** Stated task **
Can you set out the rows below as a Markdown table with columns named No and Line, numbering each row and skipping any blank lines?

┌────────

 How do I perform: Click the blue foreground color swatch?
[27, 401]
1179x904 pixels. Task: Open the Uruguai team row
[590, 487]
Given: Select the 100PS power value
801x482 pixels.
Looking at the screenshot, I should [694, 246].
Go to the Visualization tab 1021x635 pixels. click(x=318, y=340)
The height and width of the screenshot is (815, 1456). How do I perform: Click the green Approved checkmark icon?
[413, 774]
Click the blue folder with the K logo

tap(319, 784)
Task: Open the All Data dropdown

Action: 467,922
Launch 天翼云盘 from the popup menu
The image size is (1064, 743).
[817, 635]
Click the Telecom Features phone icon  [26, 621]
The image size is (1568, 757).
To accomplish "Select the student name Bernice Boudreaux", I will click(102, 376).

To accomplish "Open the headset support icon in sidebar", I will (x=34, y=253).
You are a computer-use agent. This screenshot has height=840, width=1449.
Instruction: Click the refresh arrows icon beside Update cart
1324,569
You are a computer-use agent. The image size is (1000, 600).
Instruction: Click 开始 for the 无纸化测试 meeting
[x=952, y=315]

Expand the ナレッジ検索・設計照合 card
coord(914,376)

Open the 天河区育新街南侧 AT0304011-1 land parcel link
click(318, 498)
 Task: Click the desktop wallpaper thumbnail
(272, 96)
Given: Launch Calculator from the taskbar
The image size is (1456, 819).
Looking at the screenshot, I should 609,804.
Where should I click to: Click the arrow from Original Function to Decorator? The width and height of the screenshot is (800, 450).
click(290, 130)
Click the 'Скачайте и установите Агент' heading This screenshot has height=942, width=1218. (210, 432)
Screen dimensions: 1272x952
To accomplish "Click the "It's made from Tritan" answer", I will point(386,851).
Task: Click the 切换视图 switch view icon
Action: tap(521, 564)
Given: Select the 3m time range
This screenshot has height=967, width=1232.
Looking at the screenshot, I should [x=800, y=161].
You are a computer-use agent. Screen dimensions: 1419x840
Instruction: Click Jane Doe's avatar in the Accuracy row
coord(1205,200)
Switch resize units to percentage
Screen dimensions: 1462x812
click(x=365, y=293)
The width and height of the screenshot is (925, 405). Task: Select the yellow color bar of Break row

└────────

** Answer to this exercise **
| No | Line |
|---|---|
| 1 |  How do I perform: Click the blue foreground color swatch? |
| 2 | [27, 401] |
| 3 | 1179x904 pixels. Task: Open the Uruguai team row |
| 4 | [590, 487] |
| 5 | Given: Select the 100PS power value |
| 6 | 801x482 pixels. |
| 7 | Looking at the screenshot, I should [694, 246]. |
| 8 | Go to the Visualization tab 1021x635 pixels. click(x=318, y=340) |
| 9 | The height and width of the screenshot is (815, 1456). How do I perform: Click the green Approved checkmark icon? |
| 10 | [413, 774] |
| 11 | Click the blue folder with the K logo |
| 12 | tap(319, 784) |
| 13 | Task: Open the All Data dropdown |
| 14 | Action: 467,922 |
| 15 | Launch 天翼云盘 from the popup menu |
| 16 | The image size is (1064, 743). |
| 17 | [817, 635] |
| 18 | Click the Telecom Features phone icon  [26, 621] |
| 19 | The image size is (1568, 757). |
| 20 | To accomplish "Select the student name Bernice Boudreaux", I will click(102, 376). |
| 21 | To accomplish "Open the headset support icon in sidebar", I will (x=34, y=253). |
| 22 | You are a computer-use agent. This screenshot has height=840, width=1449. |
| 23 | Instruction: Click the refresh arrows icon beside Update cart |
| 24 | 1324,569 |
| 25 | You are a computer-use agent. The image size is (1000, 600). |
| 26 | Instruction: Click 开始 for the 无纸化测试 meeting |
| 27 | [x=952, y=315] |
| 28 | Expand the ナレッジ検索・設計照合 card |
| 29 | coord(914,376) |
| 30 | Open the 天河区育新街南侧 AT0304011-1 land parcel link |
| 31 | click(318, 498) |
| 32 |  Task: Click the desktop wallpaper thumbnail |
| 33 | (272, 96) |
| 34 | Given: Launch Calculator from the taskbar |
| 35 | The image size is (1456, 819). |
| 36 | Looking at the screenshot, I should 609,804. |
| 37 | Where should I click to: Click the arrow from Original Function to Decorator? The width and height of the screenshot is (800, 450). |
| 38 | click(290, 130) |
| 39 | Click the 'Скачайте и установите Агент' heading This screenshot has height=942, width=1218. (210, 432) |
| 40 | Screen dimensions: 1272x952 |
| 41 | To accomplish "Click the "It's made from Tritan" answer", I will point(386,851). |
| 42 | Task: Click the 切换视图 switch view icon |
| 43 | Action: tap(521, 564) |
| 44 | Given: Select the 3m time range |
| 45 | This screenshot has height=967, width=1232. |
| 46 | Looking at the screenshot, I should [x=800, y=161]. |
| 47 | You are a computer-use agent. Screen dimensions: 1419x840 |
| 48 | Instruction: Click Jane Doe's avatar in the Accuracy row |
| 49 | coord(1205,200) |
| 50 | Switch resize units to percentage |
| 51 | Screen dimensions: 1462x812 |
| 52 | click(x=365, y=293) |
| 53 | The width and height of the screenshot is (925, 405). Task: Select the yellow color bar of Break row |